» About this exercise
Find the line holding "REQUEST A DEMO (683, 40)" in the entries below. Give it again exactly, along with every line after it up to and including the line holding "Public Health [menuitem] (405, 2409)".

(Stored entries)
◇ ◇ ◇

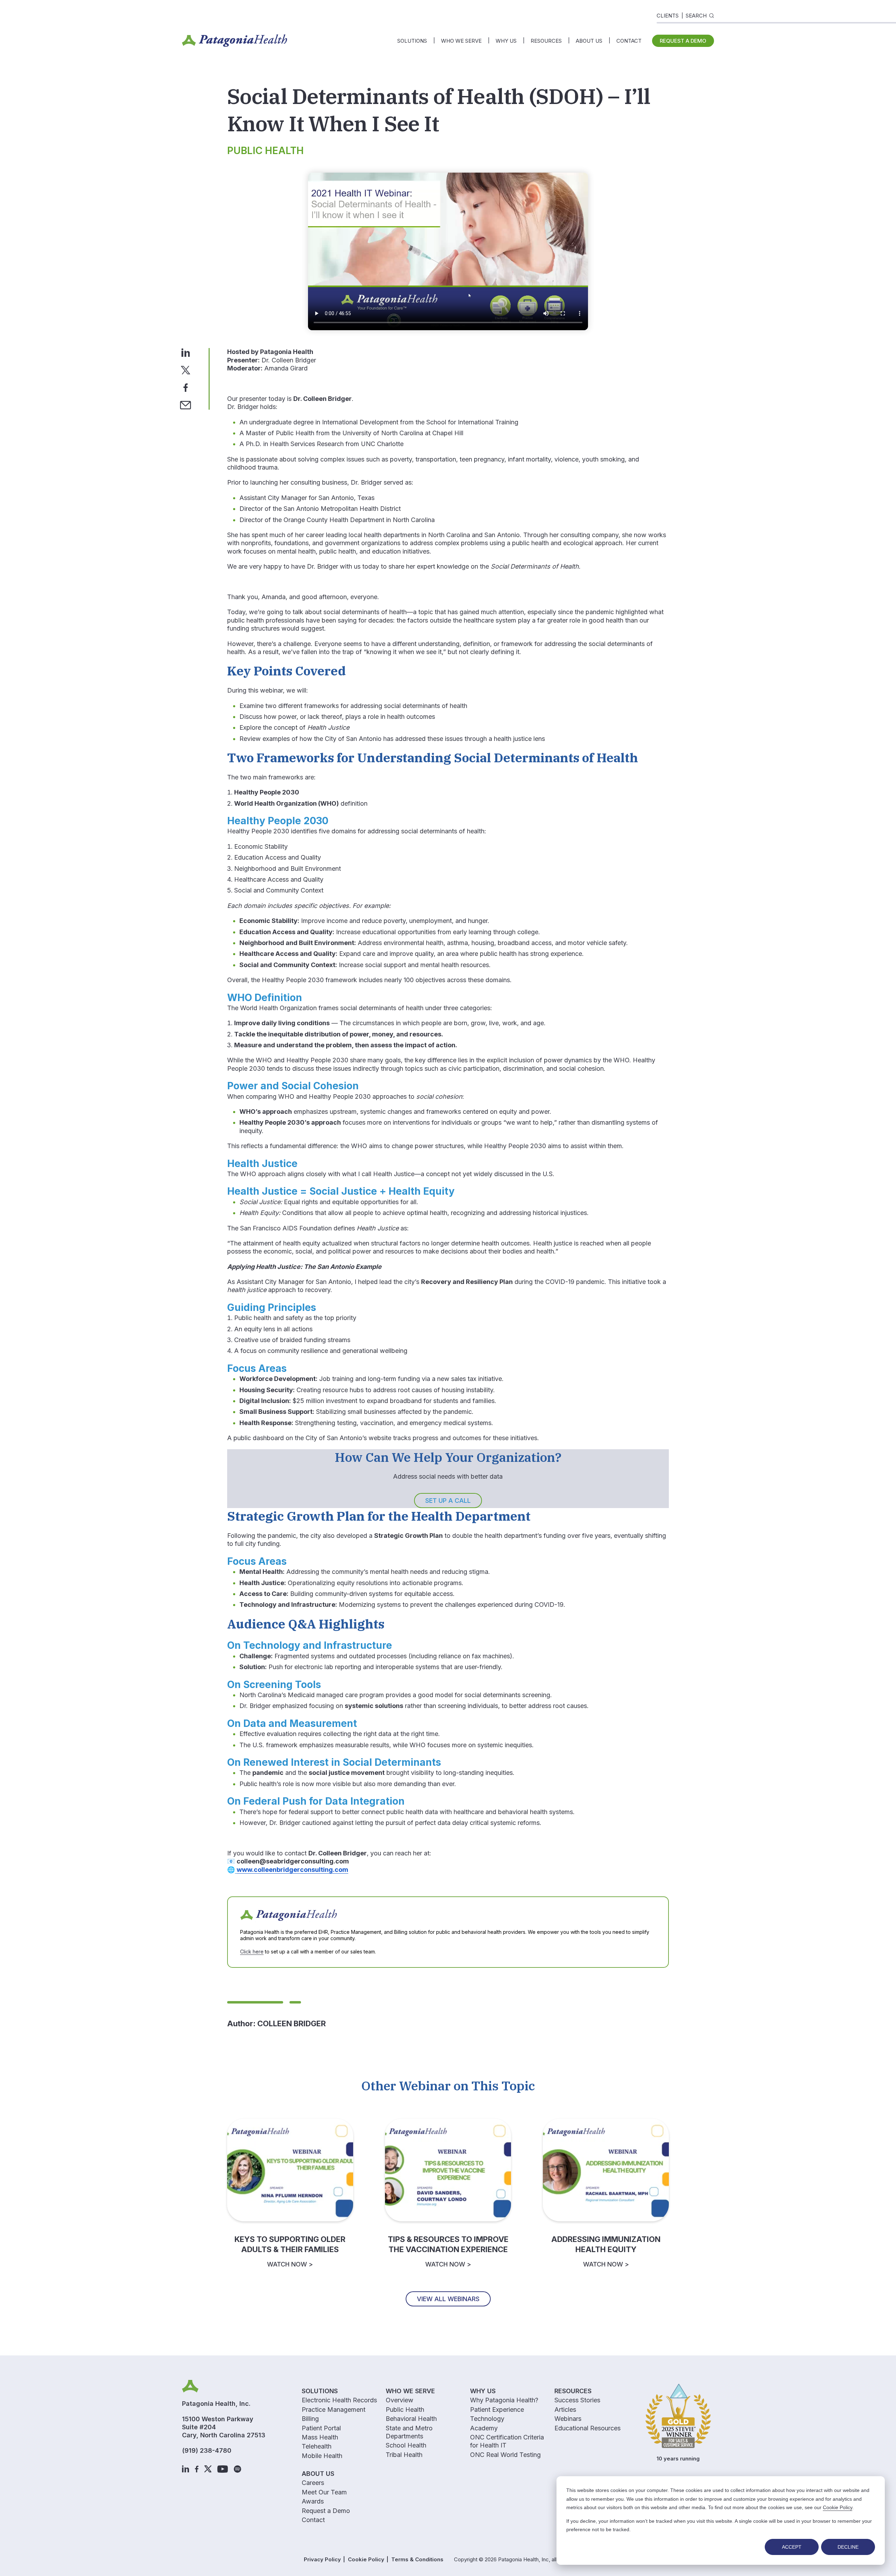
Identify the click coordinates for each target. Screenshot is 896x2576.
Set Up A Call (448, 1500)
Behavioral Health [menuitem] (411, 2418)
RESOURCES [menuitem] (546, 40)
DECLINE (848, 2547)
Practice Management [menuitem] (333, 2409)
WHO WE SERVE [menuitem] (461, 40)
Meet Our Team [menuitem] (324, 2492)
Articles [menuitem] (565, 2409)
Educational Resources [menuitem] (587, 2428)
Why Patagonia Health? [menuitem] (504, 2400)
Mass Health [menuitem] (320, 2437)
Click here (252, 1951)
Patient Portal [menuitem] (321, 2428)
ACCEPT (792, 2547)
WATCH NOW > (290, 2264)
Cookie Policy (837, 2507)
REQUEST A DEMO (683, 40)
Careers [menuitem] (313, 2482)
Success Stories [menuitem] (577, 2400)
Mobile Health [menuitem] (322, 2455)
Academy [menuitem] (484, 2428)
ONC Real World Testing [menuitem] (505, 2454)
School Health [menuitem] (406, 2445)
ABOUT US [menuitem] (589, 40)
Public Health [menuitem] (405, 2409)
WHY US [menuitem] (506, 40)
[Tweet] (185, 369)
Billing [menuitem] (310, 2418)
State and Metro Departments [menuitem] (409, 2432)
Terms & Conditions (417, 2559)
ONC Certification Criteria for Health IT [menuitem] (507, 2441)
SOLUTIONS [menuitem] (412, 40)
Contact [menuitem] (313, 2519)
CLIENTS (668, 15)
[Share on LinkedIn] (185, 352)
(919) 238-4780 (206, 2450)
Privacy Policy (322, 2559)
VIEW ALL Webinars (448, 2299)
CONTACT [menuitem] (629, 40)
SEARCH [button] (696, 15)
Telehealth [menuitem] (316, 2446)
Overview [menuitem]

◇ ◇ ◇

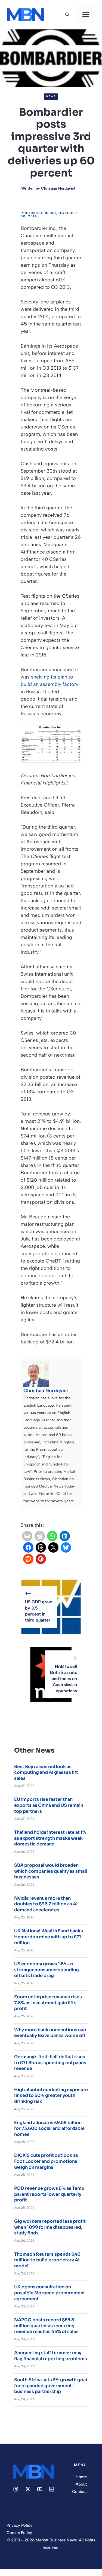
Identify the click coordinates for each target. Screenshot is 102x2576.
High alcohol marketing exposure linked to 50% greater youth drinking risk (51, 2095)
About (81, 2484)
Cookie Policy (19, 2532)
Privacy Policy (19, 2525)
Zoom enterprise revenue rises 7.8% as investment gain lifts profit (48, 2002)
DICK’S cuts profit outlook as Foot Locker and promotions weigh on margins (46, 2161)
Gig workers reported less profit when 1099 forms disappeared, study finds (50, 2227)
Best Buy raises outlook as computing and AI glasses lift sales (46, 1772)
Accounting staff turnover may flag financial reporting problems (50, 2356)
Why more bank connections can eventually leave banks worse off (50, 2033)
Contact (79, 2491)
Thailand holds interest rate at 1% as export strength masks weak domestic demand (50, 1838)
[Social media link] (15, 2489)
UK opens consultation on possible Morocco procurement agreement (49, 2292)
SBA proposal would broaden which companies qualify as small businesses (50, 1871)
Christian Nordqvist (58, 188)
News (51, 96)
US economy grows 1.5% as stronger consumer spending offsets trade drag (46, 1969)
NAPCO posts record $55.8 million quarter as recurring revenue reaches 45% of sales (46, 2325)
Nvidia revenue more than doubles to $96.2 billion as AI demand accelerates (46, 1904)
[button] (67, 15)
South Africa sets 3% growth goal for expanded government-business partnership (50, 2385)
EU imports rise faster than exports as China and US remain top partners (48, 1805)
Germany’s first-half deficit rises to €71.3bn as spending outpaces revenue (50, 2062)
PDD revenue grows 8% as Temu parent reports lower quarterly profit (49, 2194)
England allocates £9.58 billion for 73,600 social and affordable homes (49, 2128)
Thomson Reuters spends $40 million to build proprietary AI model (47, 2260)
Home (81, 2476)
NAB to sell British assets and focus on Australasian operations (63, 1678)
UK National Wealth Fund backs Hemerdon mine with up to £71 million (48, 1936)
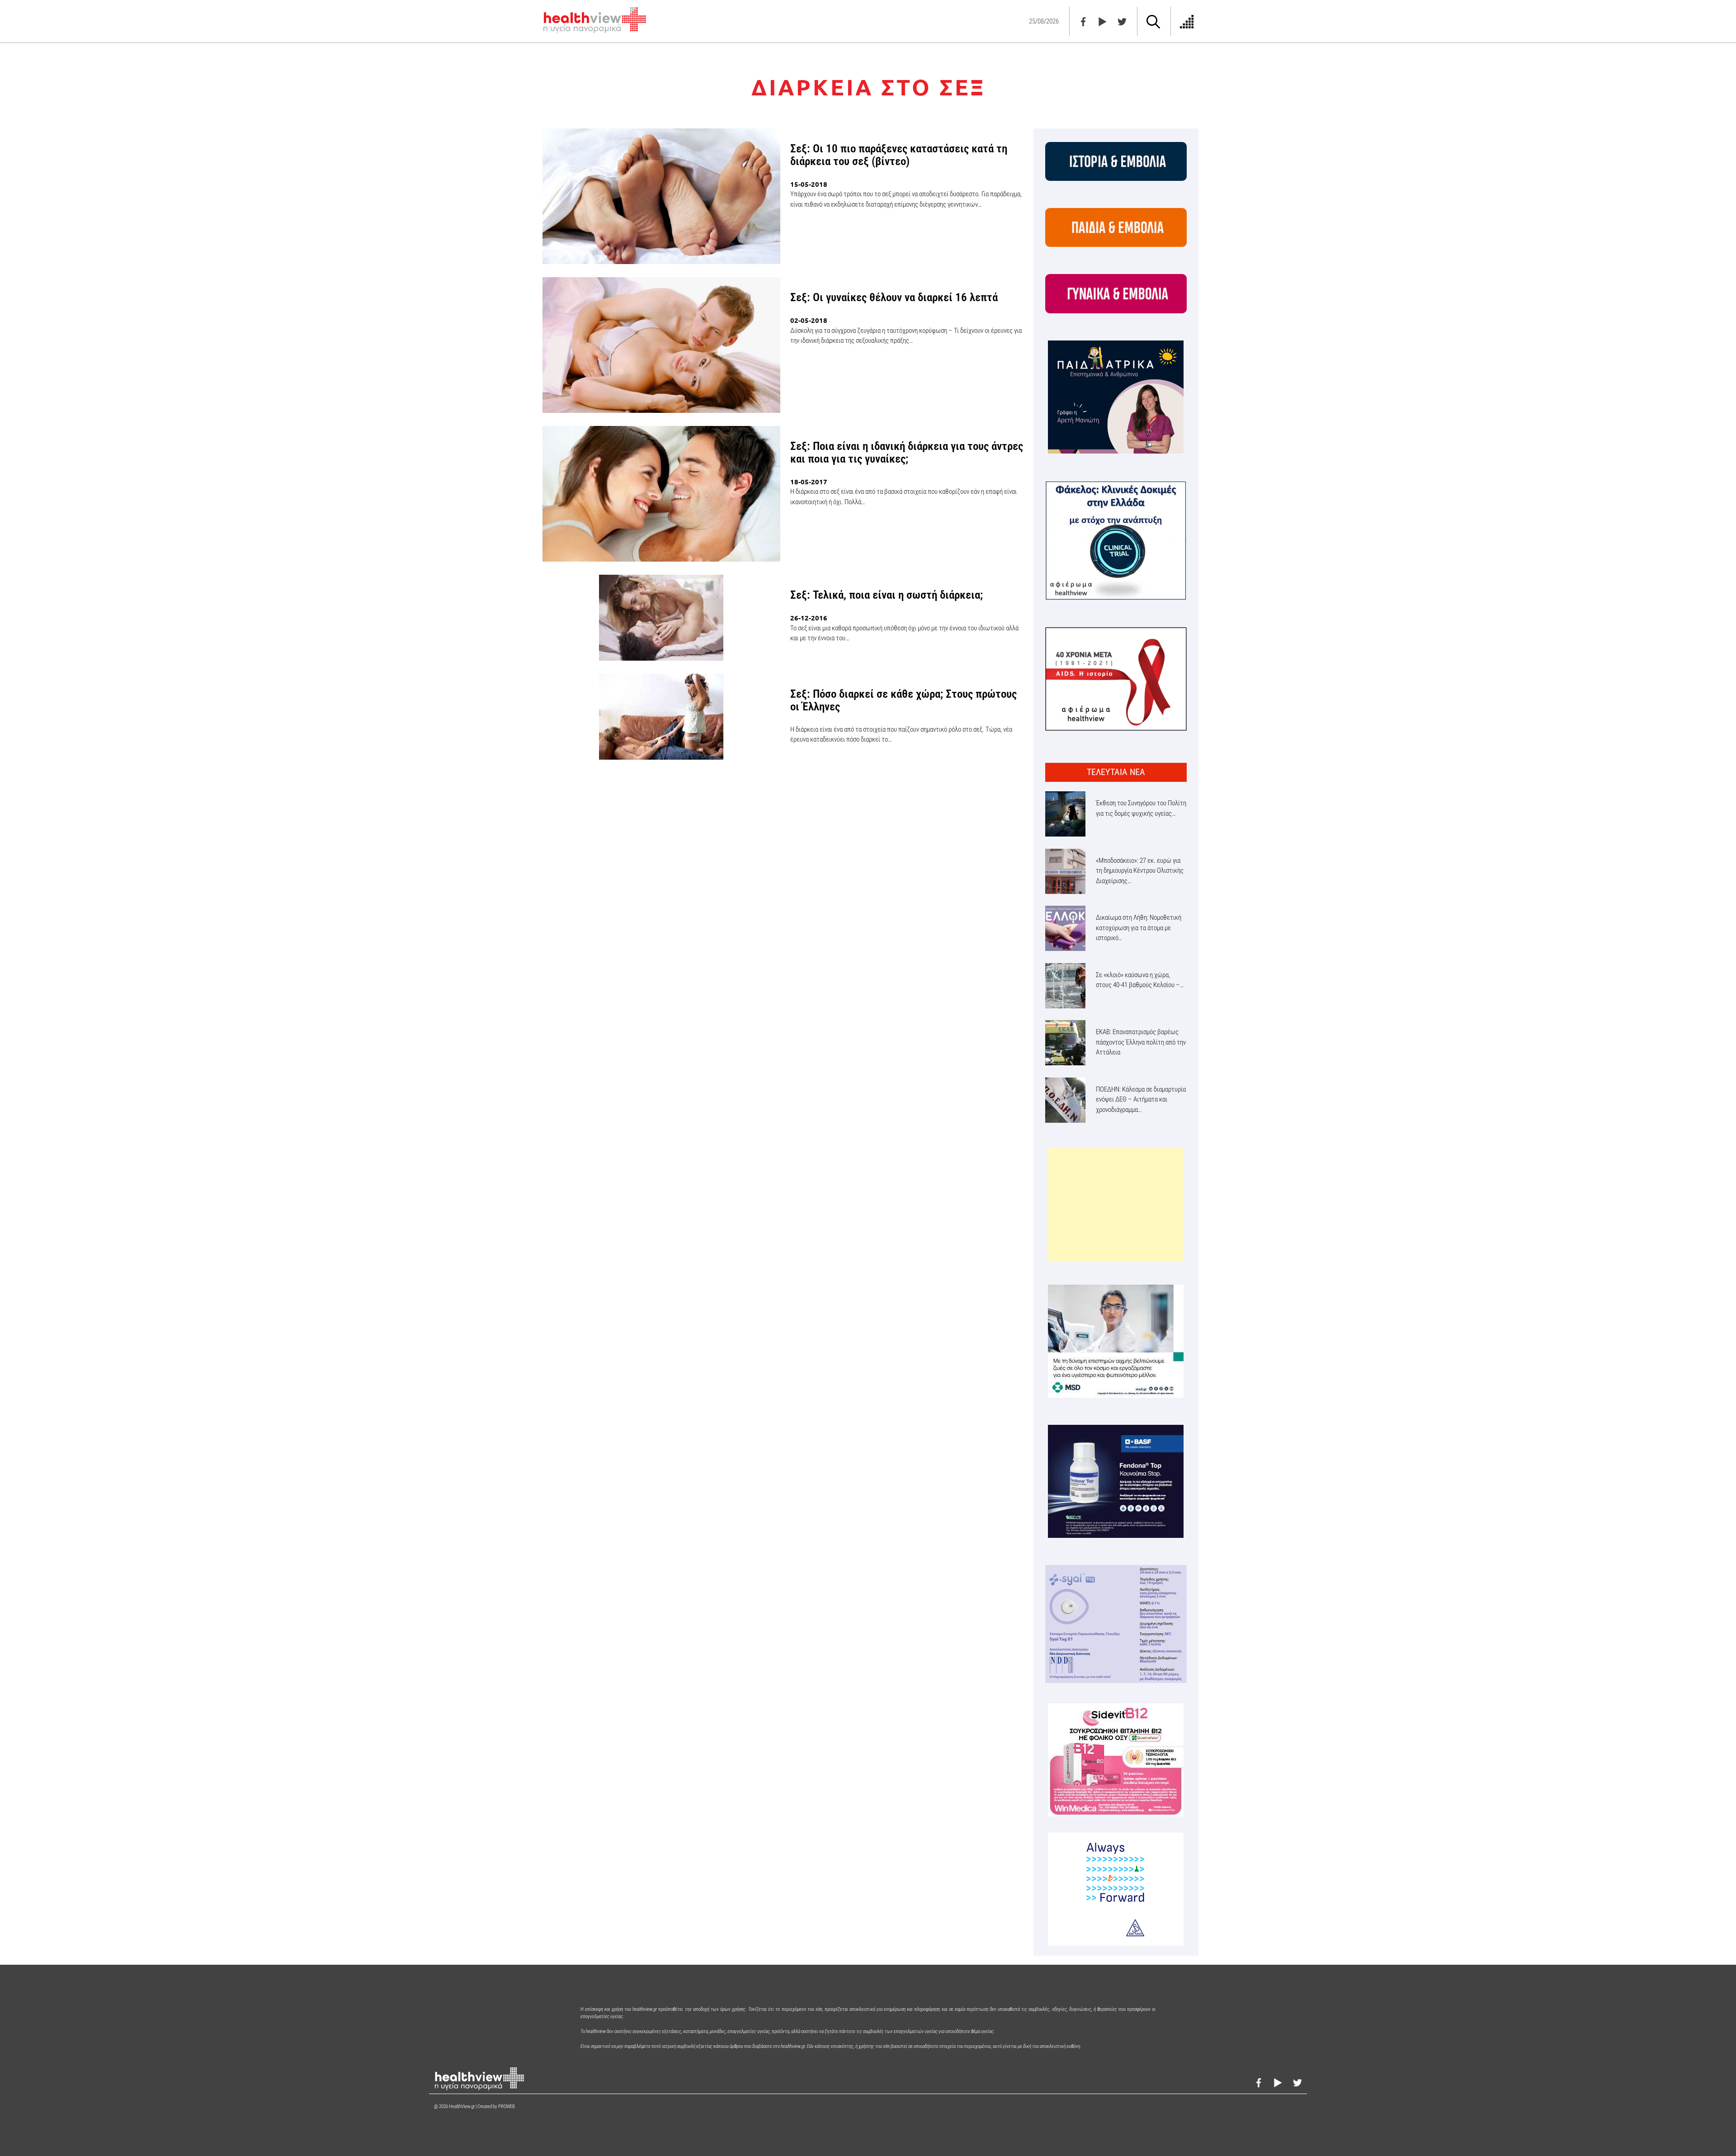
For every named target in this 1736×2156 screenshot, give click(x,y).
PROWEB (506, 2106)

◇ ◇ ◇

» Exercise output
REQUEST A DEMO (683, 40)
Careers [menuitem] (313, 2482)
Success Stories [menuitem] (577, 2400)
Mobile Health [menuitem] (322, 2455)
Academy [menuitem] (484, 2428)
ONC Real World Testing [menuitem] (505, 2454)
School Health [menuitem] (406, 2445)
ABOUT US [menuitem] (589, 40)
Public Health [menuitem] (405, 2409)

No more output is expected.